Lo scenario è delineato dall’ultimo Bollettino del Sistema informativo Excelsior, realizzato da Unioncamere e ministero del Lavoro e delle Politiche sociali. Viaggia comunque su ritmi positivi la domanda di lavoro che risulta in crescita di circa 27mila unità rispetto a maggio 2023 (+5,8%) e di quasi 35mila sul corrispondente trimestre dell’anno scorso (+2,2%). Una crescita trasversale nel Paese, ma a fare da traino sono il Sud e le Isole che si presentano come l’area più dinamica con 140mila (+15mila, +11,9%) contratti attesi. Contratti che, nel complesso, sono di durata variabile: da oltre un mese al tempo indeterminato. La disponibilità di posti riguarda sia l’industria che in tutto programma più di 136mila entrate nel mese e oltre 410mila nel trimestre, sia le imprese dei servizi che sono alla ricerca di 357mila lavoratori a maggio e di circa 1,2 milioni fino a luglio.

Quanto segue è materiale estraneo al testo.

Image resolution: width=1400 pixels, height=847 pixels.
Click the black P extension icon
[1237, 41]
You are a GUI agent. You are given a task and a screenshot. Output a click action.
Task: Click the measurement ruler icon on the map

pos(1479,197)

E tra queste, complice l’avvicinarsi della stagione estiva, spicca la filiera del turismo: tra alberghi e alloggi in generale, bar e ristoranti, sono 119mila le opportunità lavorative offerte questo mese e 405mila nel trimestre maggio-luglio. Molte le offerte che arrivano anche dal commercio, con 69mila entrate programmate nel mese e 220mila nel trimestre. Ma i candidati non sempre sono disponibili. Resta infatti elevato il mismatch tra domanda e offerta di lavoro: a maggio è difficile da reperire il 48,2% dei profili ricercati. Sono diverse le figure quasi introvabili, ma tra le più ricercate ci sono gli operai specializzati, fabbri, saldatori, elettricisti, e i tecnici, ad esempio nel campo della salute.

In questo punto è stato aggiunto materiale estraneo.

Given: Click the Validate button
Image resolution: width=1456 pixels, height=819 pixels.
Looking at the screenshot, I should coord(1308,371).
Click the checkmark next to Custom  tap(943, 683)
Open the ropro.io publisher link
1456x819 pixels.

Tra tutti, al primo posto, come segnala il Borsino delle professioni, si piazzano gli operai addetti ai macchinari dell’industria tessile e delle confezioni (il 78,9% è di difficile reperimento). Invece tra le professioni scientifiche e con elevata specializzazione il primato spetta agli ingegneri (il 58,8% di quelli richiesti non si trova facilmente).